Cada pandemia elige a sus víctimas, no lo hace conscientemente, pero busca las debilidades. La gripe de 1918, que llamaron española (aunque luego supimos que vino de Kansas), eligió a los pobres y a adultos jóvenes de entre 20 y 40 años. El COVID19 concentra más del 95% de las muertes entre los mayores de 60 años y el 90% entre los mayores de 70.
Pero somos nosotros los que hemos abierto las puertas de las viviendas y de las residencias, de los centros comunitarios de personas mayores, para que el coronavirus circulase libremente. Familiares de visita, trabajadoras y trabajadores sin medidas de protección y sin haber detectado, con un sencillo test, si eran positivos asintomáticos, hemos actuado como transmisores. No eran los niños, a los que hemos tenido encerrados en casa más de mes y medio (vectores de transmisión asintomáticos les llamaban), pobrecitos míos.
Combatir el virus exigía muchos medios humanos y materiales de los que se llevaron los recortes y los sucios negocios privatizadores. Exigía mucha responsabilidad ciudadana.
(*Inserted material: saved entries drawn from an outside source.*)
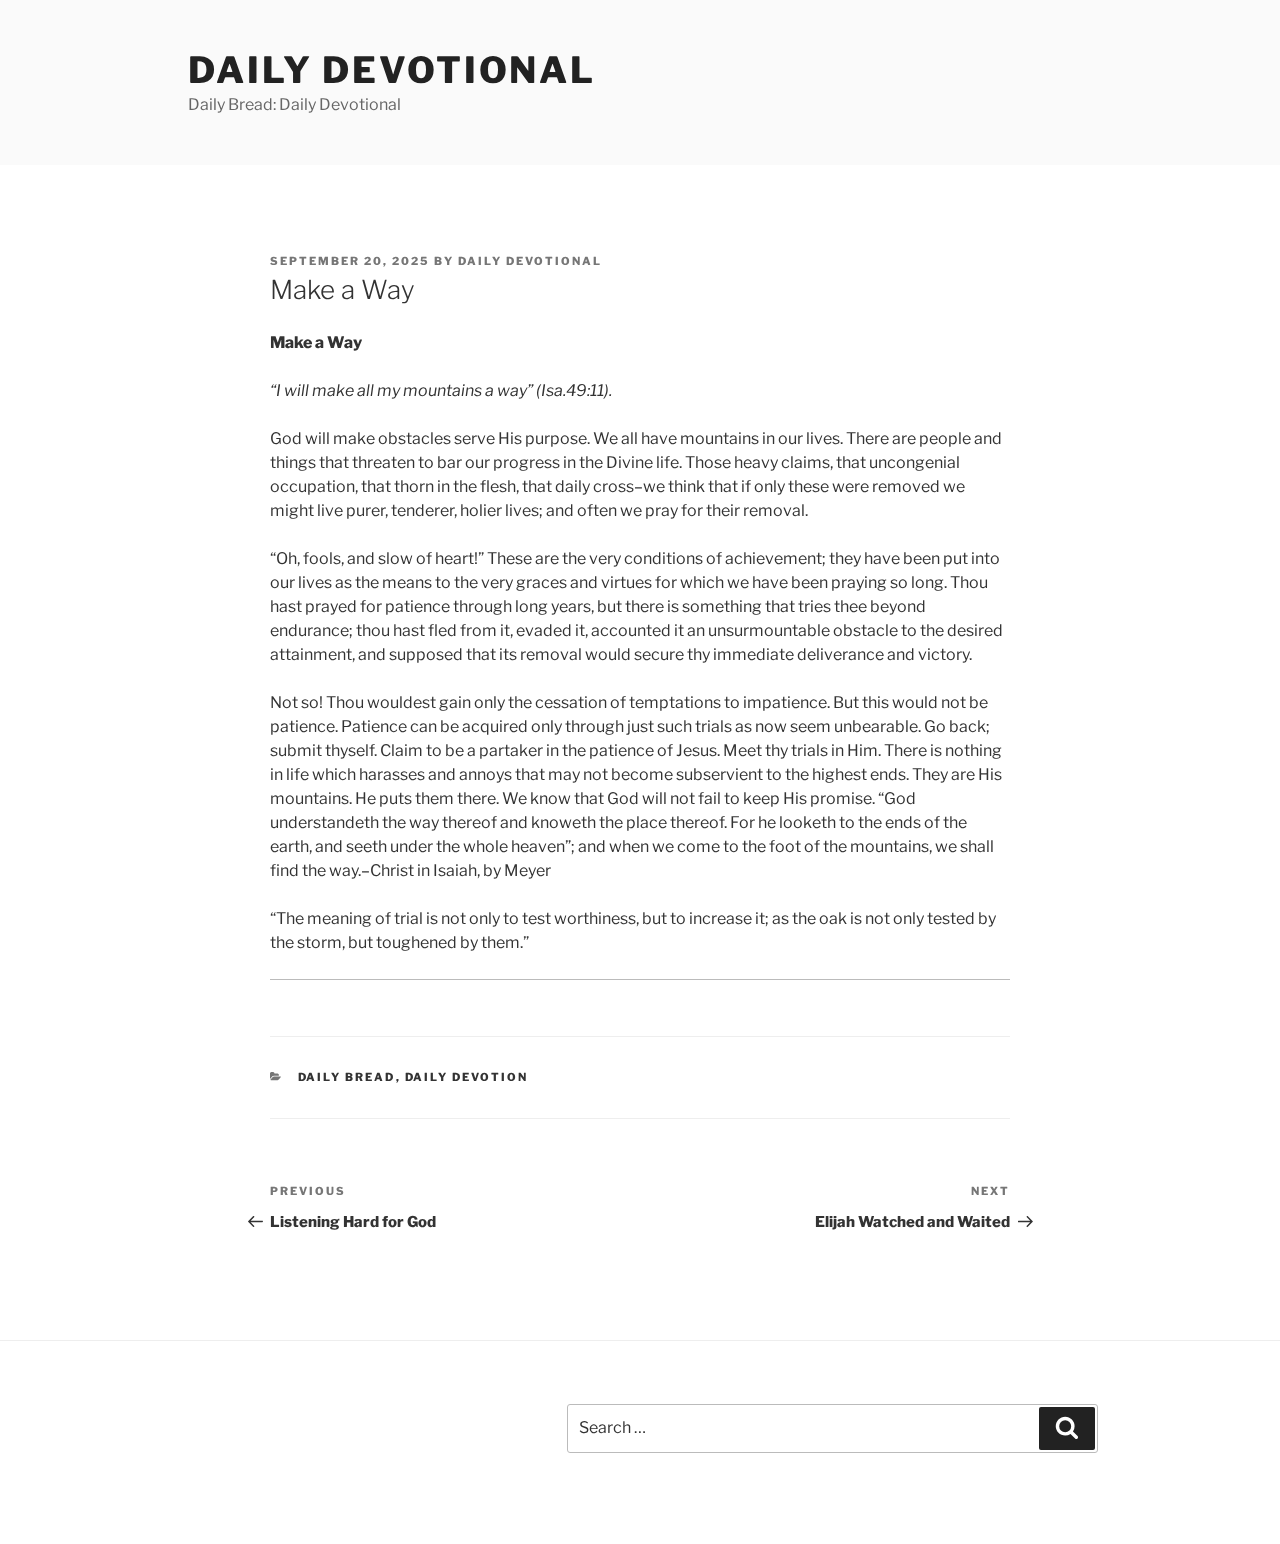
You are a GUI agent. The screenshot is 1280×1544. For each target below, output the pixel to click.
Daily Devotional (392, 70)
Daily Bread (347, 1077)
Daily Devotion (467, 1077)
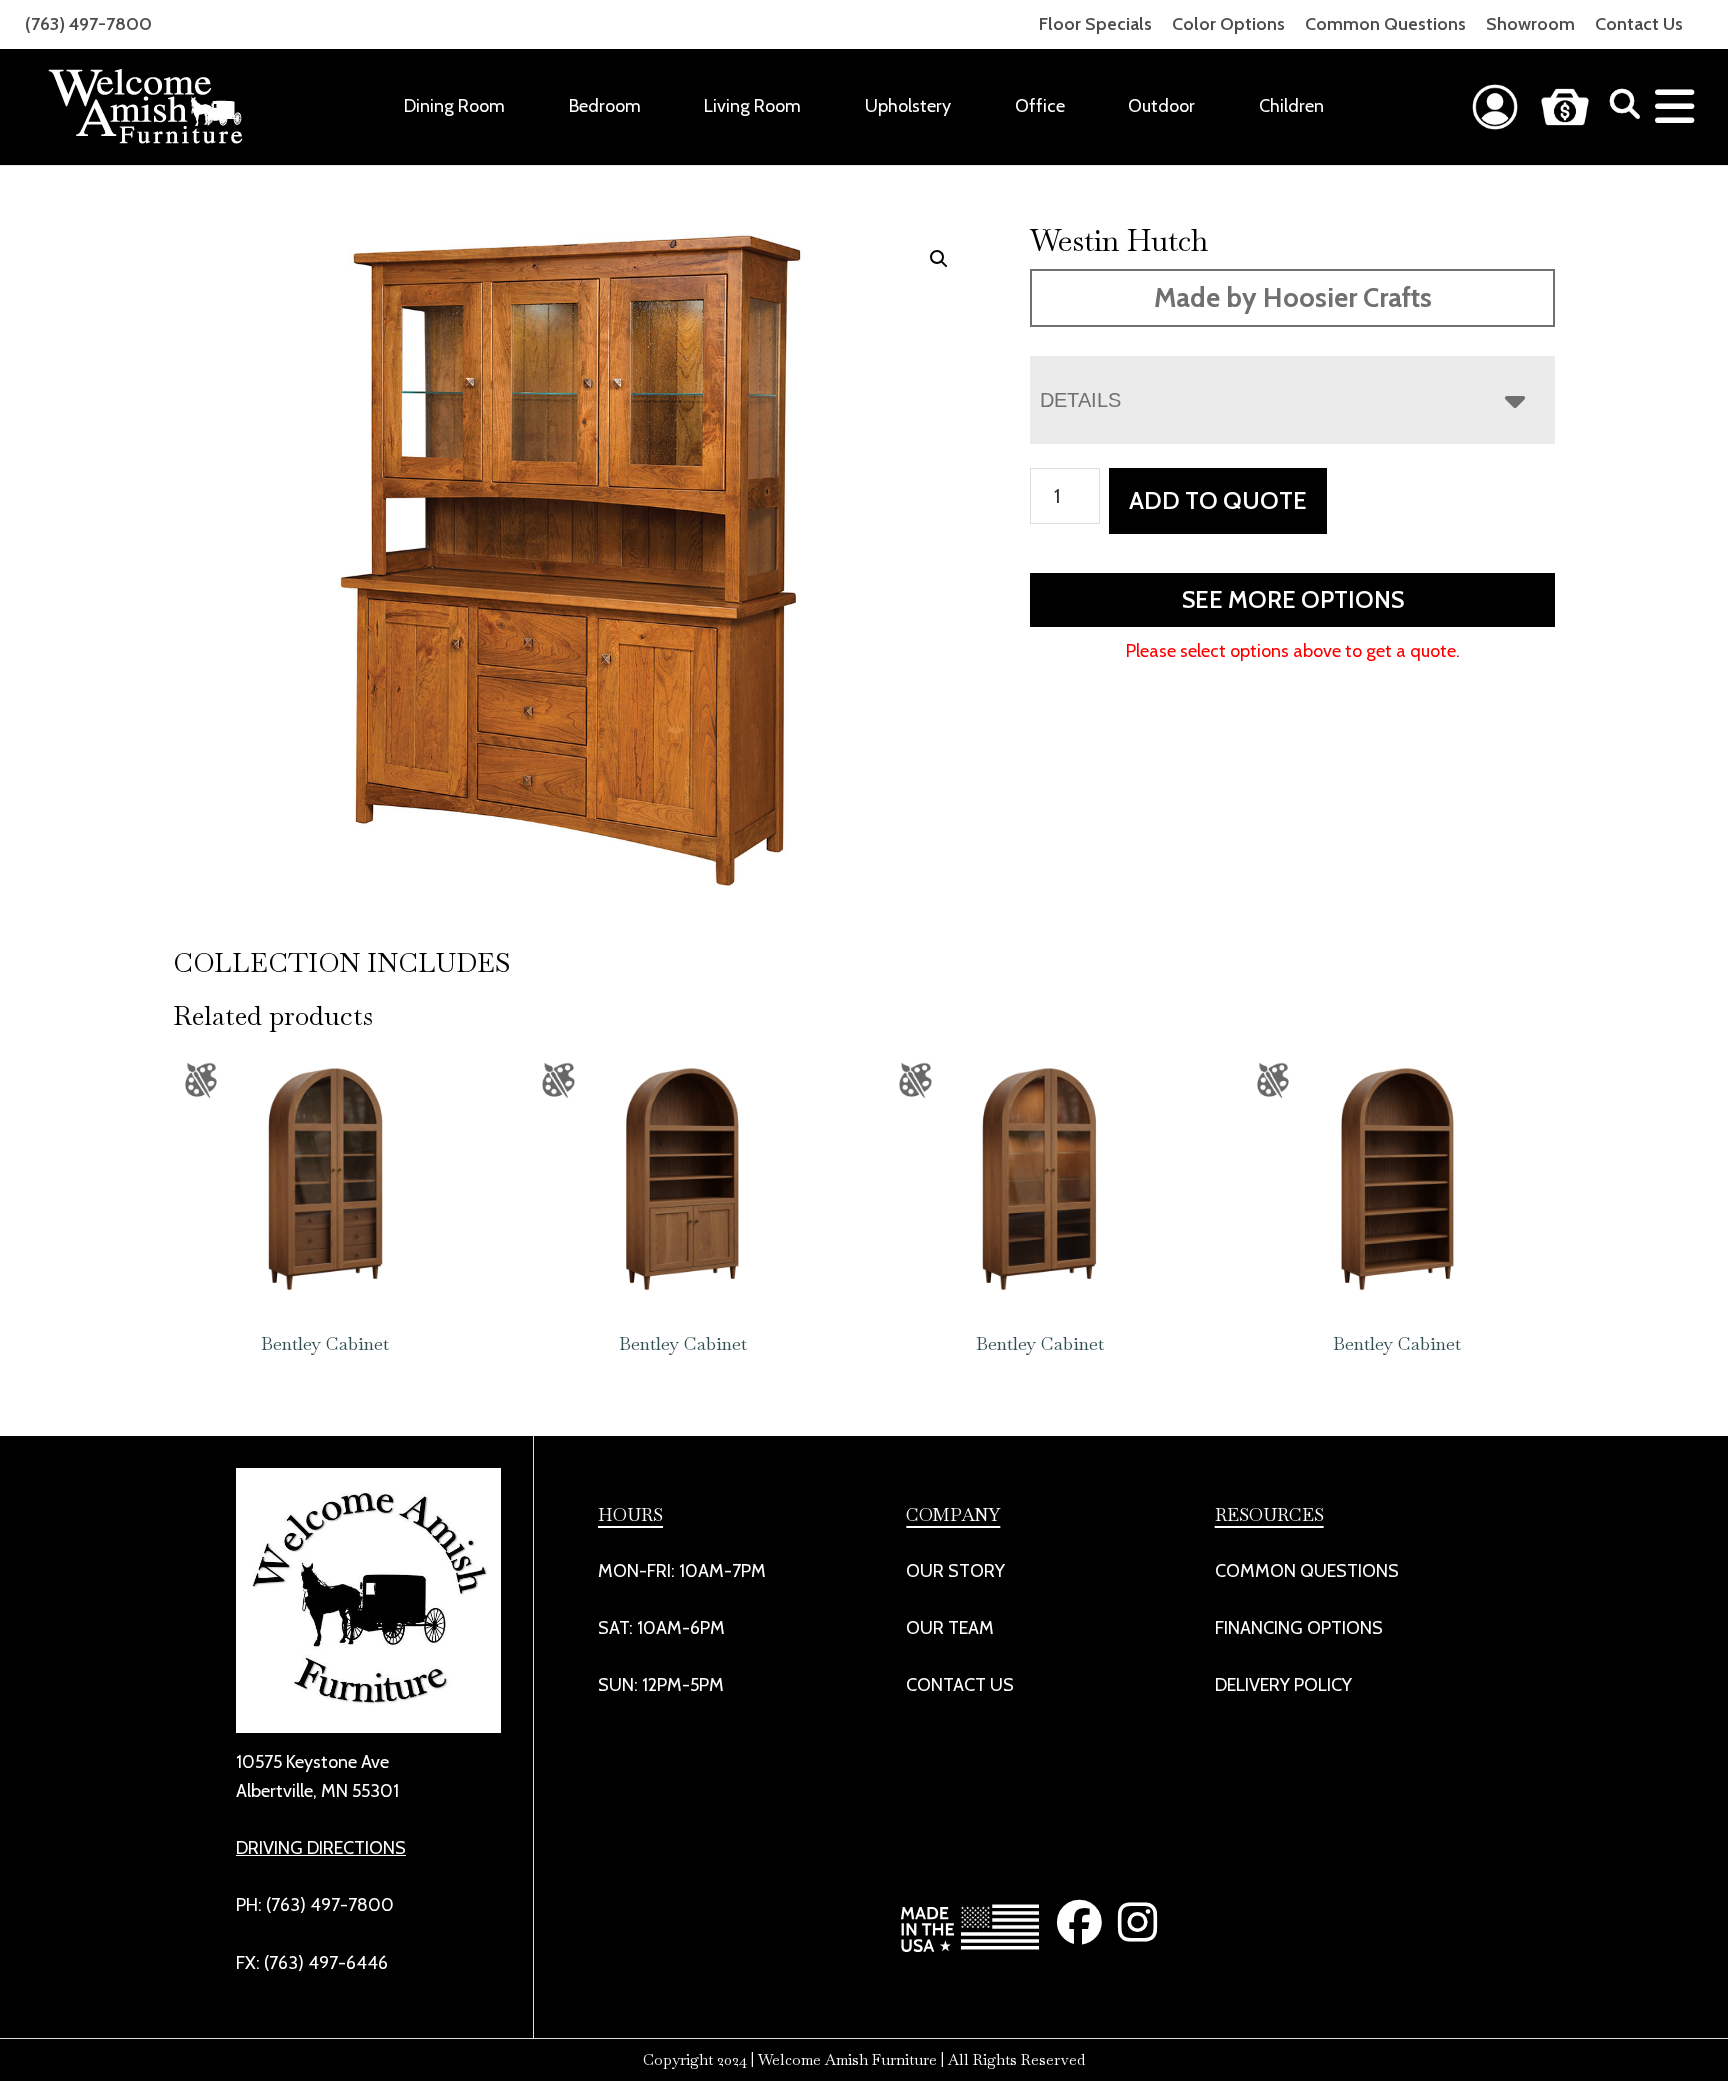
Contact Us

Hay cosas que no sabíamos (muchas que aún no sabemos) sobre este virus y otras muchas que hicimos mal. No puedo culpar a nadie por ello. Nadie sabía, ni estaba preparado. Por no saber, aún no está claro que el virus que nos mata no sea ya otro, una mutación más agresiva y veloz, que el que actuó en Wuhan.
Pero, tal vez, deberíamos tomar buena nota, no olvidar y aprender para siempre las lecciones del coronavirus. Tal vez deberíamos reinventar nuestra relación con nuestros mayores (serán 2000 millones en el planeta a mediados de siglo). Pueden llegar a ser dependientes, pero no merecen el abandono, el olvido, el maltrato y la privación arbitraria de libertad.
Como en aquella preciosa fábula que estudiábamos de pequeños, cuando lleguemos a su edad, nuestros hijos nos darán la misma cuchara de madera que nosotros les estamos dando a los abuelos para comer, el mismo abandono, la misma soledad, la misma mala muerte. No sigamos devorando la vida, haciendo negocios y dando la espalda a nuestros viejos (digna palabra que en los pueblos lo decía todo sobre la sabiduría a la que un día llegaríamos). Nuestro futuro se encuentra en la vida y la libertad de nuestros niños y nuestros mayores.